Много работал также Некрасов в качестве фельетониста… Но и это еще не все: нужда привела его и к лубочным издателям (Иванову и Полякову), для которых он сочинил несколько азбук и сказок. В числе последних известна большая “русская народная сказка в стихах” (больше двух тысяч стихов) “Баба-Яга костяная нога”. Состояла она из восьми глав: в первых двух автор пытается подражать манере “Руслана и Людмилы”, в остальных – народным сказкам Пушкина.

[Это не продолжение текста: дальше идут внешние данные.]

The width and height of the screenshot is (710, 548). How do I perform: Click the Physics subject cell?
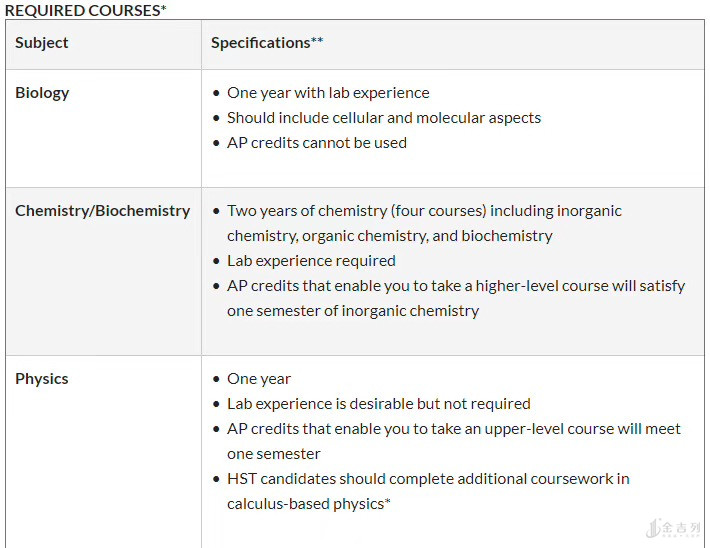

Действительной народности в этой “народной” сказке, так же как и поэзии, – ни капли; содержание вполне нелепое, форма – примитивная.[10 - Вот небольшой образчик. Баба-Яга пытается соблазнить героя Булата:Да и чмок его тут в губы…Чуть Булат с досады зубыТут колдунье не разбил:“Чтобы чорт тебя любил! —Закричал он. – Я не стану…Я люблю одну Любану”.Ха-ха-ха! Да хи-хи-хи!И пустилась во смехи:“Полно, миленький дружочек,Мой прекрасный жизненочек,Чем же я тебе худа?Где же лучше красота?Рот немножко широконек,Нос изрядно великонек,На макушке есть рога,Словно кость одна ногаДа немножко ухо длинно,Но зато ведь я невинна!Вот что главное, дружок…”И опять Булата чмок!Чуть не выл Булат со злости…] Невольно приходит в голову, что “Баба-Яга” писана Некрасовым не в Петербурге в 1841 году, а еще в Ярославле, двумя-тремя годами раньше, теперь же, в минуту жизни трудную, лишь слегка, быть может, подправлена и пущена на книжную толкучку…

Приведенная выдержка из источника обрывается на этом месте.